**Given data:**
▼

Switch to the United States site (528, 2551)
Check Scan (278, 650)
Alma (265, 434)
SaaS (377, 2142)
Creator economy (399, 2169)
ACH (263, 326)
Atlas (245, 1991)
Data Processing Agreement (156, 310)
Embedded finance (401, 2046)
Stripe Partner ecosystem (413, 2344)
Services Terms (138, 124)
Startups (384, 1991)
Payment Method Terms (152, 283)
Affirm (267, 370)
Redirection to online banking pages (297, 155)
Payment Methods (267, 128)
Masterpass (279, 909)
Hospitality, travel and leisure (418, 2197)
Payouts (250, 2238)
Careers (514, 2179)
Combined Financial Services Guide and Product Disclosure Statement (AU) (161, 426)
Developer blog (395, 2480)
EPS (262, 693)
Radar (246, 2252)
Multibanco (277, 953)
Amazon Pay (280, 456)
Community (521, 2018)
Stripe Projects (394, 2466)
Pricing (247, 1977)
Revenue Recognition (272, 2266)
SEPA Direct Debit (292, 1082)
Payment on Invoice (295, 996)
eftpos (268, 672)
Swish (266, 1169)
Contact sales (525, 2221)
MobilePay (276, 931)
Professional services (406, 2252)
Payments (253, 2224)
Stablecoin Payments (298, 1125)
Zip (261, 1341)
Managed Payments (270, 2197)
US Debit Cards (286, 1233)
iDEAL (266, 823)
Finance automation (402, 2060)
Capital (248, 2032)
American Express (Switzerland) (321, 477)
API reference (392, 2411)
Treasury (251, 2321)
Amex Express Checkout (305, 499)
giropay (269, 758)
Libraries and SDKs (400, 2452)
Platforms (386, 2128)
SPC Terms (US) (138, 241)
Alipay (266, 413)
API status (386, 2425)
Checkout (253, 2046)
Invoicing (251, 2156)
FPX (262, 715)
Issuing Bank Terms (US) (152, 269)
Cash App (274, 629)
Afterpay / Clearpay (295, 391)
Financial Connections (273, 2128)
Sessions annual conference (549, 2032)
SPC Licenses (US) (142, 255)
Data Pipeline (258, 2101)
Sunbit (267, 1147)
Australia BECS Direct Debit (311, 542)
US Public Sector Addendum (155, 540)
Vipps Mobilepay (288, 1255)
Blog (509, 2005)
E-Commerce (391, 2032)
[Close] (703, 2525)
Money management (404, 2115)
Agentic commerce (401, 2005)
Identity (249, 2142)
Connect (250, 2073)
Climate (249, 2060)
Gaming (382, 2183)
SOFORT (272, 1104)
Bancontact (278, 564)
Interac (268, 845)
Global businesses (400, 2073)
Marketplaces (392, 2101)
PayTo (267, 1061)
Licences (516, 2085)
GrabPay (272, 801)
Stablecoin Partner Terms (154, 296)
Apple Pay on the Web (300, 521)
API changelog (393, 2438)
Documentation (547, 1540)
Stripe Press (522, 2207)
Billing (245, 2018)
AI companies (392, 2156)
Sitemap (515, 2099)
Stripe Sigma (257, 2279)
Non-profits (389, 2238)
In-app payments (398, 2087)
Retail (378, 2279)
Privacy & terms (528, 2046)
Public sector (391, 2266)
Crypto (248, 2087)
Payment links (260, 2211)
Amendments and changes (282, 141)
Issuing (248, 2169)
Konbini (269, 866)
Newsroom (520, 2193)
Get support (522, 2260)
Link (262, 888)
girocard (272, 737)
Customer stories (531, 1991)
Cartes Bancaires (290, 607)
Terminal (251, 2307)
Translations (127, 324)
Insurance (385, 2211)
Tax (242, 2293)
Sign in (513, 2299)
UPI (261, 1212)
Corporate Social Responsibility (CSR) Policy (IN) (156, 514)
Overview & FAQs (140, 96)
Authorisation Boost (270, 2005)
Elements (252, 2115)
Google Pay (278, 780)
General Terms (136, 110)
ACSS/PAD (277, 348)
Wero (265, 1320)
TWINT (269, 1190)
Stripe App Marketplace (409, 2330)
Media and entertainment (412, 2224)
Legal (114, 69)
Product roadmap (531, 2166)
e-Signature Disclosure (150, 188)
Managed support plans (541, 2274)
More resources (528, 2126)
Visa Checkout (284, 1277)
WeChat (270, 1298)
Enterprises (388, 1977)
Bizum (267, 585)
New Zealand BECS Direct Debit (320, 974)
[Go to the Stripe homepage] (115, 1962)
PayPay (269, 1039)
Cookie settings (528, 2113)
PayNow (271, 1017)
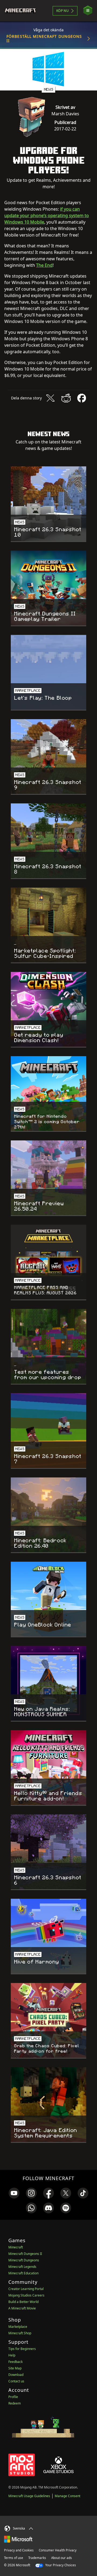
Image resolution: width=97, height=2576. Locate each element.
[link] (14, 2193)
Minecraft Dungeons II (25, 2253)
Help (11, 2355)
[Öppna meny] (88, 10)
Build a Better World (23, 2301)
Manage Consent (67, 2496)
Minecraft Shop (19, 2333)
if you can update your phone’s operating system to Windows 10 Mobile (46, 215)
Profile (13, 2397)
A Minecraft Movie (22, 2308)
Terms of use (13, 2558)
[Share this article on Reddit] (66, 398)
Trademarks (37, 2558)
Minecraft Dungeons (23, 2260)
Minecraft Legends (22, 2266)
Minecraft (15, 2247)
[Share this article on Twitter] (50, 398)
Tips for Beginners (22, 2348)
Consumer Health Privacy (58, 2550)
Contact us (16, 2381)
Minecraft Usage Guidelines (29, 2496)
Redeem (14, 2403)
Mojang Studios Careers (26, 2295)
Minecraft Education (23, 2273)
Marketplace (17, 2326)
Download (15, 2374)
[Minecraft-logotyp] (22, 11)
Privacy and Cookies (19, 2550)
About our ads (61, 2558)
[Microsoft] (18, 2539)
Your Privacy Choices (60, 2565)
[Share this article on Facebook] (81, 398)
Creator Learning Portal (26, 2289)
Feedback (15, 2361)
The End (44, 265)
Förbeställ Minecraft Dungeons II (44, 38)
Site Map (15, 2368)
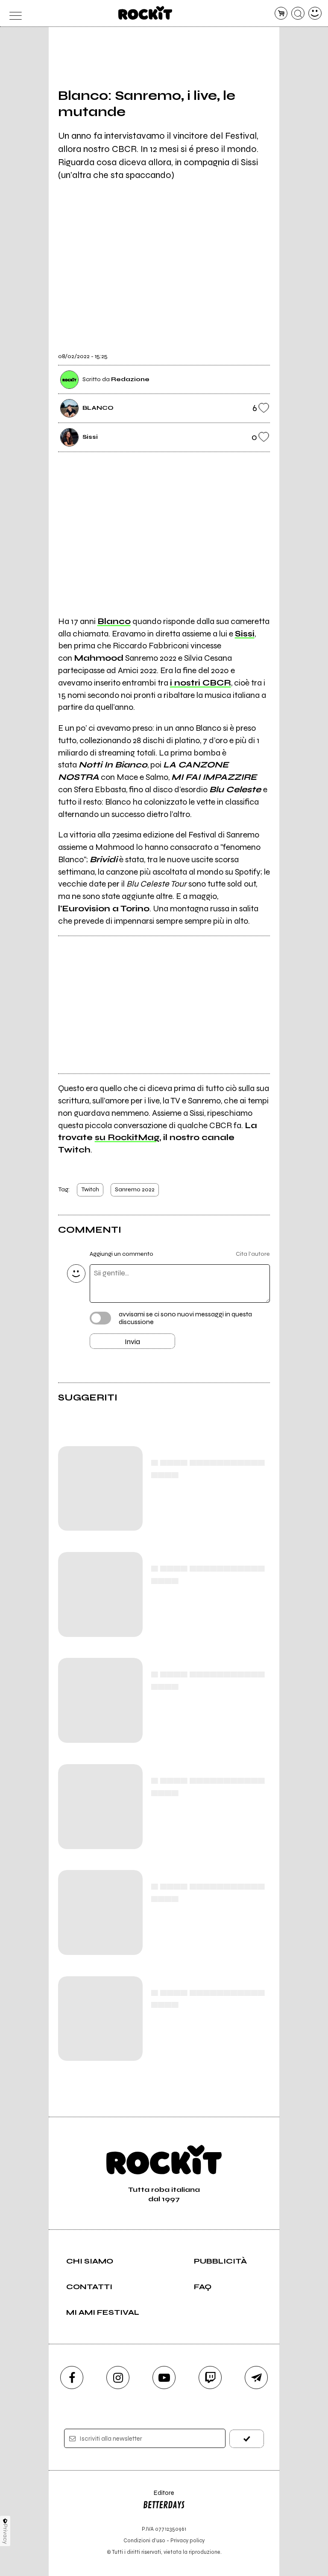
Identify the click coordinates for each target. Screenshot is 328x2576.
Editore (158, 2496)
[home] (145, 13)
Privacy (5, 2534)
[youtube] (164, 2377)
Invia (132, 1341)
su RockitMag (127, 1137)
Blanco (114, 621)
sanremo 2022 (135, 1189)
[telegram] (256, 2377)
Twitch (90, 1189)
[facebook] (71, 2377)
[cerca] (298, 13)
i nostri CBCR (200, 683)
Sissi (245, 634)
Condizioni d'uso (144, 2540)
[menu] (13, 13)
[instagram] (117, 2377)
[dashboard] (315, 13)
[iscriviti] (246, 2439)
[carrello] (281, 13)
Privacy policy (187, 2540)
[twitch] (210, 2377)
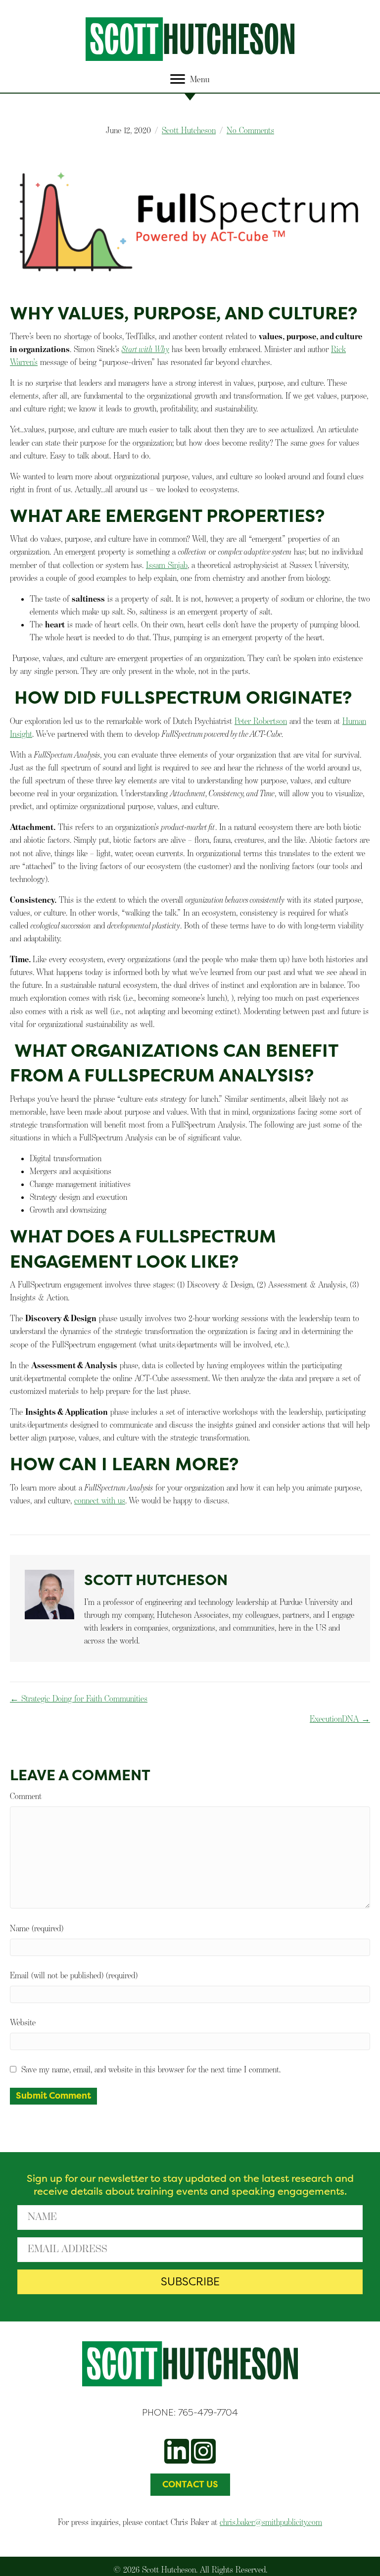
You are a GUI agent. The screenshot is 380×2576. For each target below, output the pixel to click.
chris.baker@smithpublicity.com (271, 2522)
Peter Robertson (261, 721)
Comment (26, 1796)
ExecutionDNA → (340, 1719)
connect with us (99, 1500)
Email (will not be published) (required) (74, 1975)
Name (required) (36, 1928)
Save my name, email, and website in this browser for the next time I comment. (151, 2069)
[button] (190, 2281)
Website (23, 2022)
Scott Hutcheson (189, 130)
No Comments (250, 130)
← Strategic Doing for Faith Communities (78, 1698)
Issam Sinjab (167, 565)
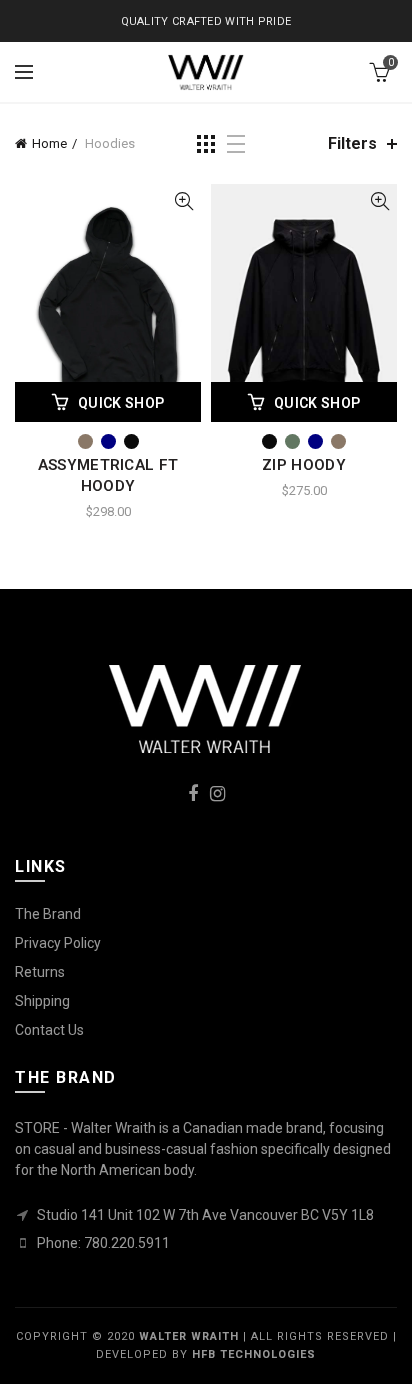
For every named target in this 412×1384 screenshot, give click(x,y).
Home (49, 143)
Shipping (42, 1001)
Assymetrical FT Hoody (108, 475)
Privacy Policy (58, 943)
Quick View (183, 201)
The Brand (48, 914)
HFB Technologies (254, 1354)
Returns (40, 972)
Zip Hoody (304, 465)
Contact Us (49, 1030)
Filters (352, 143)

▲

**Task to complete:** Up to and including the line with "SEPA Direct Debit (292, 1082)", restate the records above word for word from the very first line.

**Exercise solution:**
Switch to the United States site (528, 2551)
Check Scan (278, 650)
Alma (265, 434)
SaaS (377, 2142)
Creator economy (399, 2169)
ACH (263, 326)
Atlas (245, 1991)
Data Processing Agreement (156, 310)
Embedded finance (401, 2046)
Stripe Partner ecosystem (413, 2344)
Services Terms (138, 124)
Startups (384, 1991)
Payment Method Terms (152, 283)
Affirm (267, 370)
Redirection to online banking pages (297, 155)
Payment Methods (267, 128)
Masterpass (279, 909)
Hospitality, travel and leisure (418, 2197)
Payouts (250, 2238)
Careers (514, 2179)
Combined Financial Services Guide and Product Disclosure Statement (AU) (161, 426)
Developer blog (395, 2480)
EPS (262, 693)
Radar (246, 2252)
Multibanco (277, 953)
Amazon Pay (280, 456)
Community (521, 2018)
Stripe Projects (394, 2466)
Pricing (247, 1977)
Revenue Recognition (272, 2266)
SEPA Direct Debit (292, 1082)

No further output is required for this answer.